As the new Steven Spielberg movie has reignited our national passion for our 16th President, The Recovering Politician today begins featuring a series of posts from one of the nation’s leading experts on the topic: Dr. Matthew Pinsker, a Lincoln scholar, Civil War historian and college professor based at Dickinson College in Carlisle, PA (and of course, longtime Friend of RP). For the last five years, Pinsker has personally trained more than 2,500 K-12 educators on Civil War and American history topics, and he has also been directing the House Divided Project, a digital effort designed to help classroom teachers use the latest technologies to promote deeper study of the American Civil War during its 150th anniversary.
Here is his first column, cross-posted with Quora.com, with permission of the author:
It’s a mistake to worry about whether “Lincoln” the movie is historically accurate.

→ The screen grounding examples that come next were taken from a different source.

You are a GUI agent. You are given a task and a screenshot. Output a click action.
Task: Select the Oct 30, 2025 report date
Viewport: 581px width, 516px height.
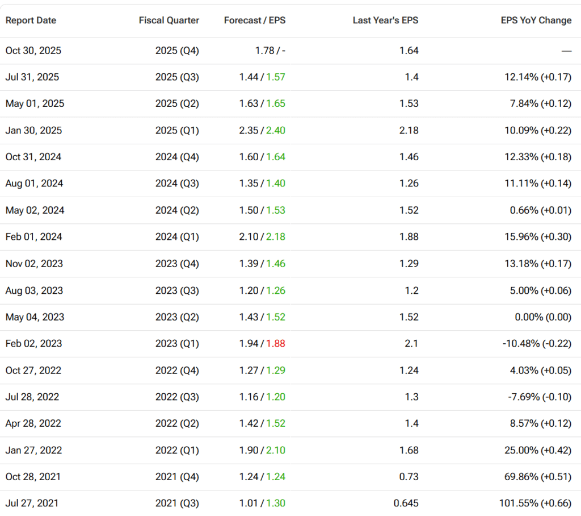coord(33,51)
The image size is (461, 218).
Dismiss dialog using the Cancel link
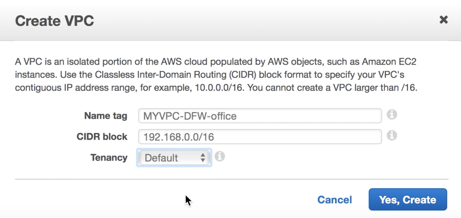334,200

It’s historically inspired and inspiring but by definition any work of art that blends fiction (such as invented dialogue) with fact should never be considered “accurate.”

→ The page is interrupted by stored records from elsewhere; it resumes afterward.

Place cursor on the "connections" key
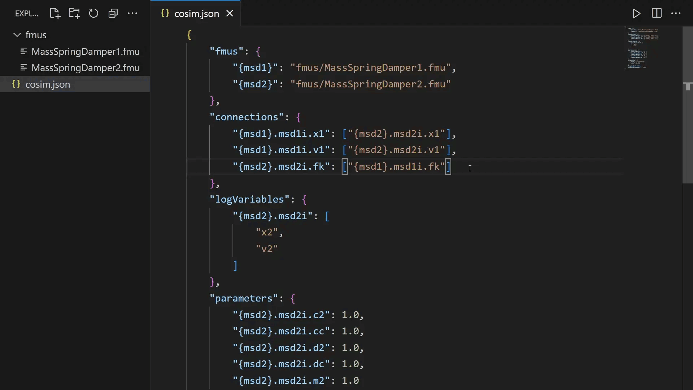pyautogui.click(x=247, y=117)
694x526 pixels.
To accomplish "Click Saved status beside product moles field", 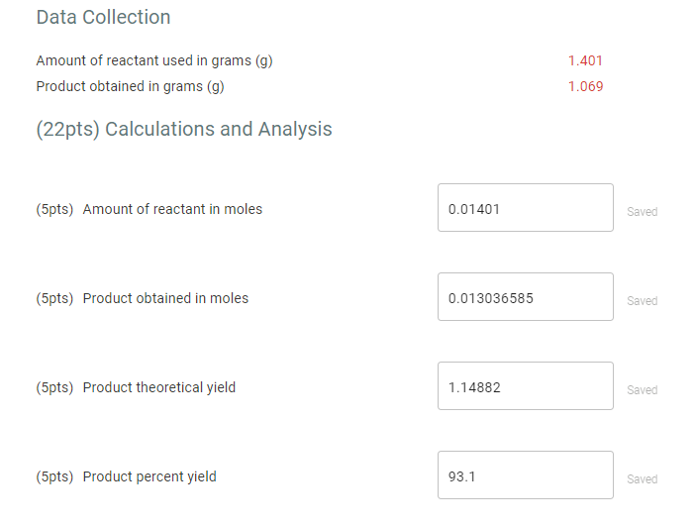I will point(642,301).
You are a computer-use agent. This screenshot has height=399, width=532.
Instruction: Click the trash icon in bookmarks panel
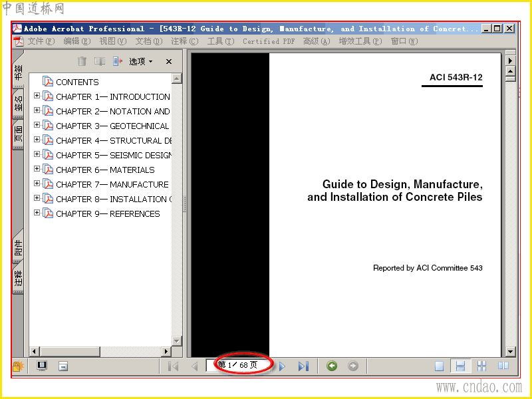click(x=82, y=61)
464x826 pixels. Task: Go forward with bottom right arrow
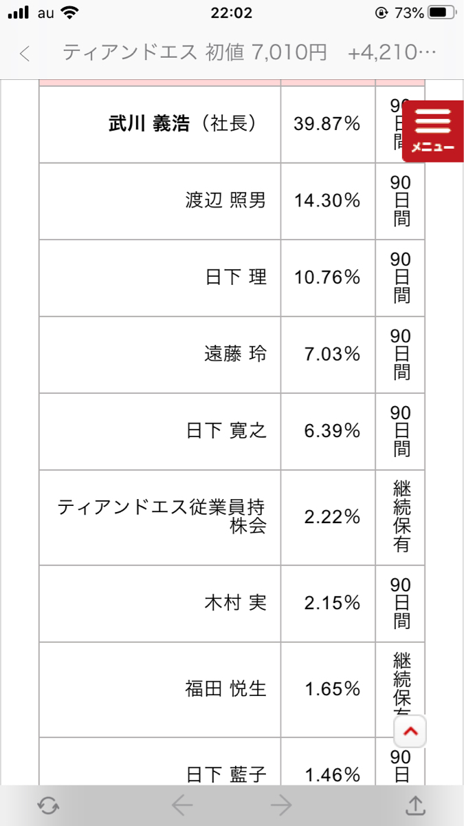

Spielberg himself acknowledges all this when he describes his movie as a “dream” and as a work of “historical fiction” (see his Dedication Day speech, November 19, 2012 at Gettysburg for a good example).
That doesn’t mean that the movie has no use in the history classroom or for the lifelong history student. “Lincoln” the movie creates an unforgettable historical mood or experience that almost no actual history of the period can match. It truly feels like “writing history with lightning” (Woodrow Wilson on another powerful movie, “Birth of a Nation”).
But accurate history sticks to the evidence and Spielberg and scriptwriter Tony Kushner don’t. When they want to convey the complicated dynamic of the Lincoln household, they take that responsibility seriously and consult several leading historical studies to create a layered account but at the end of the day they simply invent the most compelling scenes such as a bitter bedroom argument between First Husband and wife or a stunning scene where Abraham Lincoln slaps his oldest son (which, by the way, would NEVER have happened).
They also condense, conflate and simplify the politics behind the passage of the Thirteenth Amendment, which is the focal point of the movie. Just compare the Spielberg/Kushner interpretation to the best academic account of the subject (“Final Freedom” (2001) by Michael Vorenberg) and you realize how many corners the movie has to cut and nuances it has to ignore.
Watching the movie, for example, it’s easy to forget that Lincoln was pushing for approval from a lame duck Congress where his numbers were worse than they would be in the newly elected Congress.
Why would he do that?
The movie also struggles to portray the details of the lobbying effort (relying heavily on invention, imagination and more than a little corny comic relief). Yet this movie probably does better on this difficult subject than any other American film.
So, accurate? No. But excellent anyway? Absolutely. In other words, don’t go to this movie (or any historical movie) to learn the facts. Go to imagine the experience and to enjoy the illusion that a great filmmaker can create.